● TASK 1
Count the lines of the records that contain the string "This", treating uppercase and lowercase letters as distinct, and reply with the number alone.

● TEXT
##########

And I am getting tired of losers spreading this same lame excuse why contemporary so-called art plain and simple sucks and why the industry (see that word, it's "Industry", not "creative people") supposedly suffers so badly.

Let's get some simple facts straight here. Throughout human history, only a fistful of musicians, writers and artists actually ever managed to make a living with their work. And even those artists who managed to get published always only received a fraction of the money that was made with their work -- most of it stayed with the producers and record labels, what on the streets is nowadays called the "Content Mafia".

As a matter of fact, the mass of professional musicians make their money with LIVE PERFORMANCES - NOT with CD sales. For somebody who is not Metallica, CDs are just another form of marketing that brings people to their concerts. Just ask the next professional Jazz musician that you meet if it's true or not. Some of the greatest names in Jazz barely managed to pay for the bus tickets to get to their own concerts, and having records published didn't help them there either - and I'm talking about a time twenty years before there even was an Internet. Only few get rich by selling CDs - and those few usually have their OWN record labels, like Madonna.

There was a time before the Internet when record labels still had a function: They had a distribution channel, they paid for the ad campaigns, they drowned radio stations in their products and they had the studios.

Well, studios can be rented per day or even per hour, and most bands WITHOUT record contracts do this and pay for it with their own money. An adequate studio can be rented for a few hundred bucks per day, so it's not unaffordable.

Now with the Internet being the default distribution channel for music, nobody needs CD factories anymore.

In other words: The production costs have gone against zero. You still need talent, though. And talent is a rare resource.

So the remaining function of a record label is advertising the "product" - traditional ad campaigns are expensive, but I think that only mainstream garbage really needs those ads because it wouldn't sell otherwise.

It's not the freeloaders that killed the industry. It was modern technology that made that industry OBSOLETE. Like somebody said, nobody uses carrier pigeons anymore, people moved on to using eMail and SMS instead.

So, actually you're right, but for different reasons. The record and book industries are dying because of the Internet. There's a new method of content delivery available now that made them entirely obsolete. This changed everything for the companies, because they are no longer needed. Musicians and Writers, on the other side, have finally become FREE from the power of those big bullies, and especially independent artists are not complaining about the changed rules.

##########

● SUPPLIED MATERIAL
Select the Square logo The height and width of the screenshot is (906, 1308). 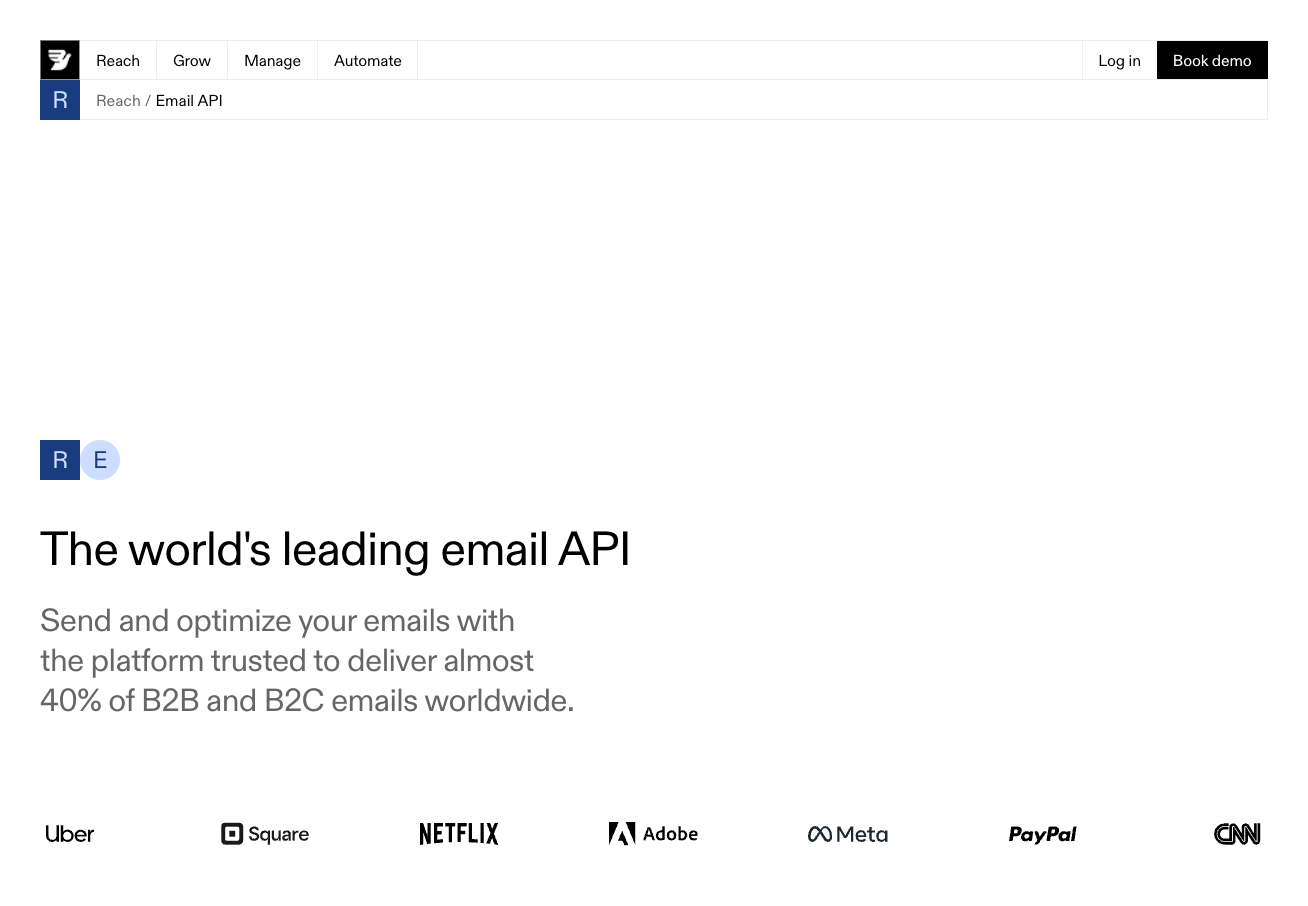pos(264,833)
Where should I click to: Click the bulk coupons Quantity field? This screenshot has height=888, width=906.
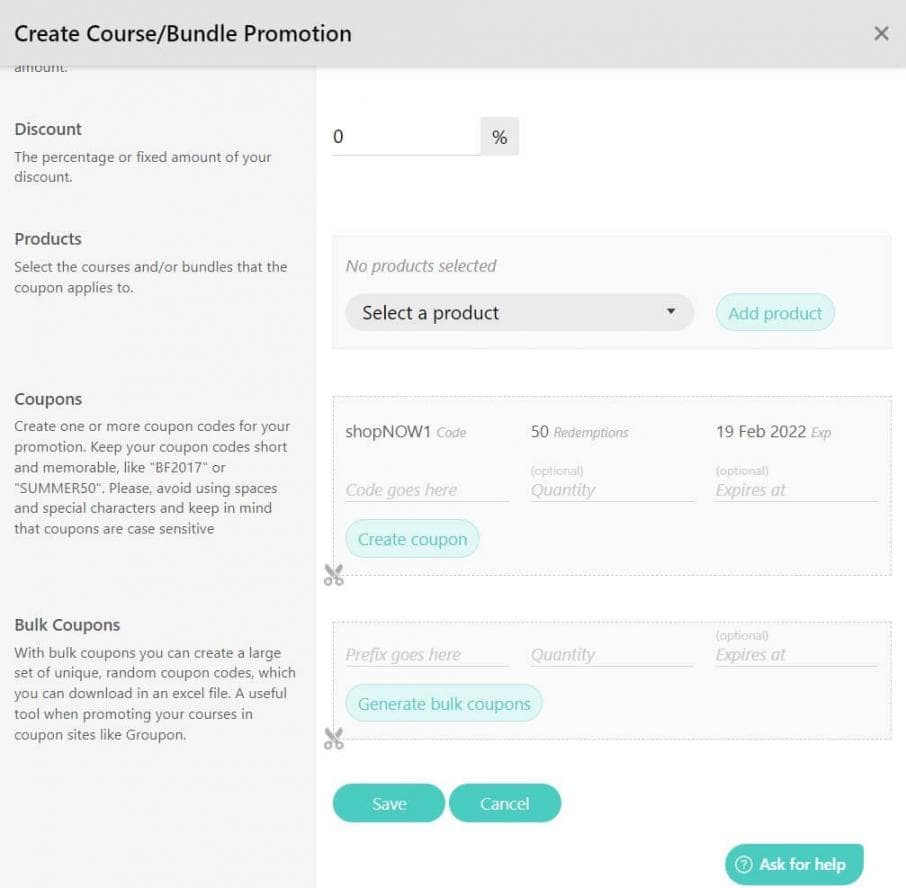pyautogui.click(x=612, y=655)
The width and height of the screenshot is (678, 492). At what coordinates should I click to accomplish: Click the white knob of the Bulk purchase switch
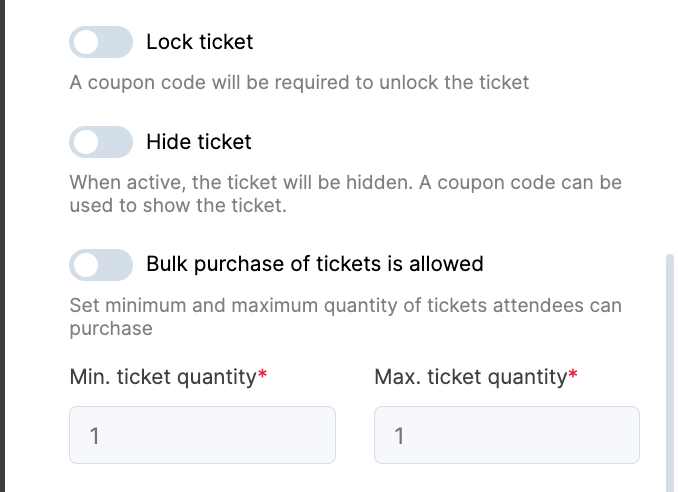(87, 265)
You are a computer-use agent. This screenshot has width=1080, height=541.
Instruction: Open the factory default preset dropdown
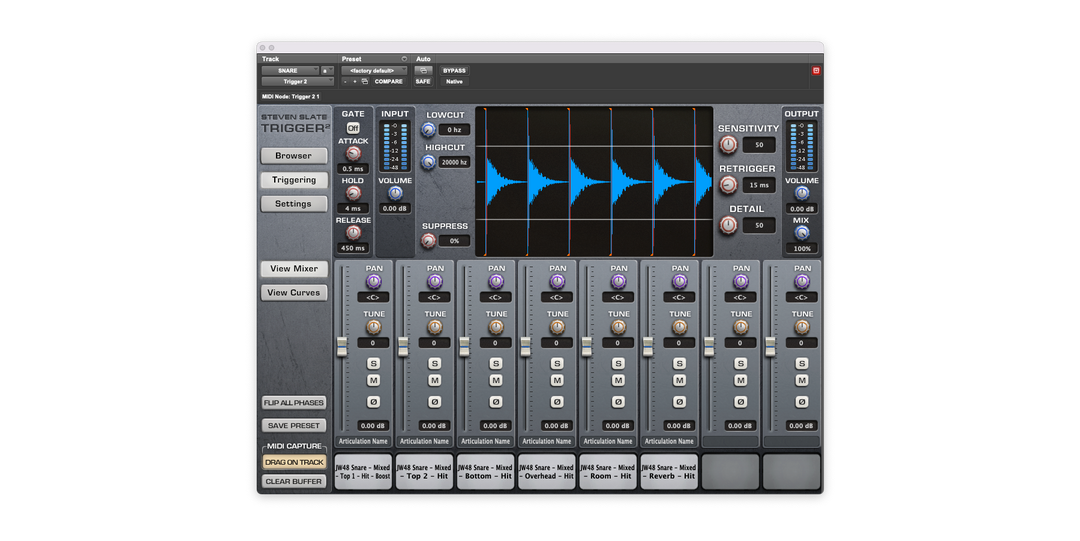point(374,71)
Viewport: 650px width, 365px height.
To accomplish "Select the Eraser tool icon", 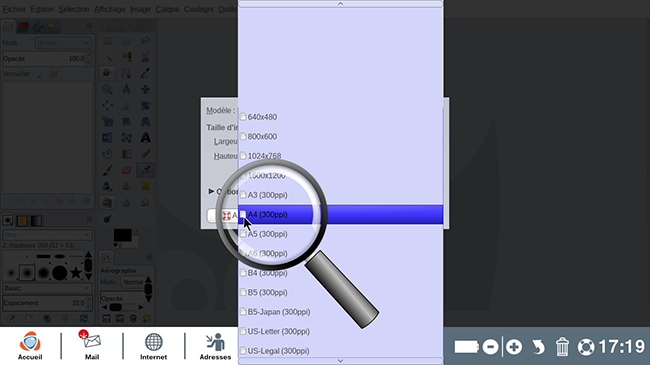I will point(126,170).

##########

● TASK 2
Reproduce the passage of the text on the music industry that begins with the words "It's not the" and ends with "the changed rules.", substituting "messenger pigeons" for "carrier pigeons".

● TASK RESPONSE 1
2

● TASK RESPONSE 2
It's not the freeloaders that killed the industry. It was modern technology that made that industry OBSOLETE. Like somebody said, nobody uses messenger pigeons anymore, people moved on to using eMail and SMS instead.

So, actually you're right, but for different reasons. The record and book industries are dying because of the Internet. There's a new method of content delivery available now that made them entirely obsolete. This changed everything for the companies, because they are no longer needed. Musicians and Writers, on the other side, have finally become FREE from the power of those big bullies, and especially independent artists are not complaining about the changed rules.